[RSA]私钥重构

Openssl中私钥的构成

在传统的RSA中,通常我们认为(n,e)是公钥,(n,d)是私钥,加密解密使用
$c\equiv m^e\pmod n, \ m\equiv c^d\pmod n$
这固然是没有问题的,但是考虑到我们一般取$e=\text{0x10001}$,这个时候d一般是一个很大的数字,加密起来速度很慢。
在私钥中不仅存在我们熟知的n, e, d,我们在查看私钥openssl rsa -in private.pem -text时发现私钥中存在以下值:

参数 含义
modulus $n$
publicExponent $e$
privateExponent $d$
prime1 $p$
prime2 $q$
exponent1 $d_p=d \bmod {(p-1)}$
exponent2 $d_q=d\bmod {(q-1)}$
coefficient $q_p=q^{-1}\bmod p$

在RSA加密标准PKCS #1 v2.2中我们可以看到这样的描述:

For the purposes of this document, an RSA private key may have either
of two representations.

  1. The first representation consists of the pair (n, d), where the
    components have the following meanings:

    n       the RSA modulus, a positive integer
    d       the RSA private exponent, a positive integer
  2. The second representation consists of a quintuple (p, q, dP, dQ,
    qInv) and a (possibly empty) sequence of triplets (r_i, d_i,
    t_i), i = 3, …, u, one for each prime not in the quintuple,
    where the components have the following meanings:

    p      the first factor, a positive integer
    q      the second factor, a positive integer
    dP     the first factor's CRT exponent, a positive integer
    dQ     the second factor's CRT exponent, a positive integer
    qInv   the (first) CRT coefficient, a positive integer
    r_i    the i-th factor, a positive integer
    d_i    the i-th factor's CRT exponent, a positive integer
    t_i    the i-th factor's CRT coefficient, a positive integer

    In a valid RSA private key with the first representation, the RSA
    modulus n is the same as in the corresponding RSA public key and is
    the product of u distinct odd primes r_i, i = 1, 2, …, u, where u
    >= 2. The RSA private exponent d is a positive integer less than n
    satisfying

    e * d == 1 (mod \lambda(n)),

    where e is the corresponding RSA public exponent and \lambda(n) is
    defined as in Section 3.1.

我们可以看到,私钥分为两个部分,第一部分是最基本的私钥参数,有了(n,d)才能完成解密过程;另一部分参数是为了加速解密速度。
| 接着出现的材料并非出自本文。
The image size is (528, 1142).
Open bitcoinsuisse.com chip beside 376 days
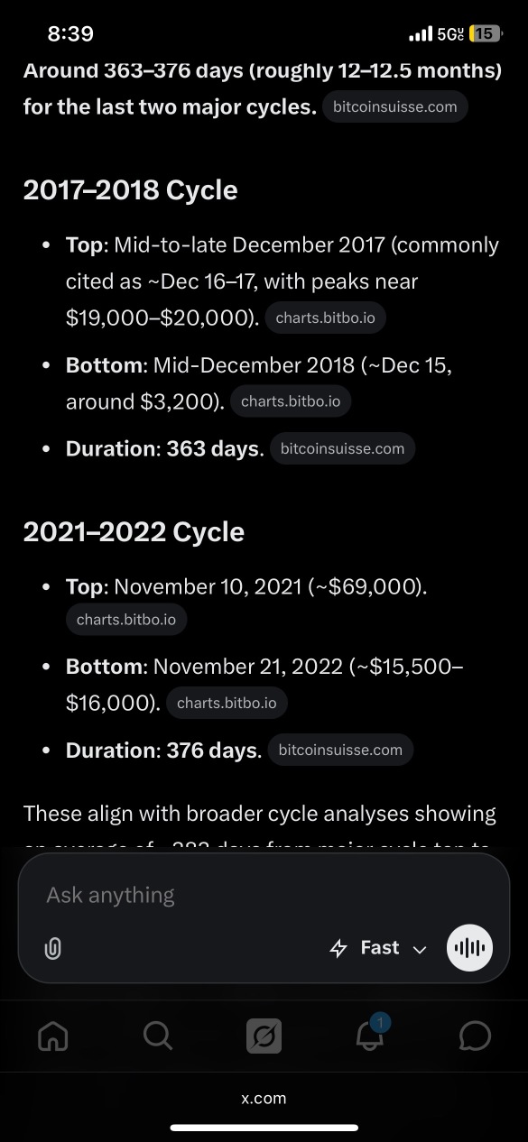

In a valid RSA private key with the second representation, the two
factors p and q are the first two prime factors of the RSA modulus n
(i.e., r_1 and r_2); the CRT exponents dP and dQ are positive
integers less than p and q, respectively, satisfying

e * dP == 1 (mod (p-1))

e * dQ == 1 (mod (q-1)) ,

and the CRT coefficient qInv is a positive integer less than p
satisfying

q * qInv == 1 (mod p).

我们之前对$d_p$的定义是$d_p=d\pmod{(p-1)}$,在这里我们做以下推导
$$
\begin{aligned}
d_p&\equiv d&\pmod {p-1}\\
ed_p&\equiv ed&\pmod {p-1}\\
ed_p&\equiv k\varphi(n)+1&\pmod{p-1}\\
ed_p&\equiv k(p-1)(q-1)+1&\pmod{p-1}\\
ed_p&\equiv 1&\pmod{p-1}
\end{aligned}
$$
同理可得$ed_q\equiv 1\pmod {q-1}$

RSA的解密过程

我们先参考一下原文

a.  If the first form (n, d) of K is used, let m = c^d mod n.

b.  If the second form (p, q, dP, dQ, qInv) and (r_i, d_i,
    t_i) of K is used, proceed as follows:

    i.   Let m_1 = c^dP mod p and m_2 = c^dQ mod q.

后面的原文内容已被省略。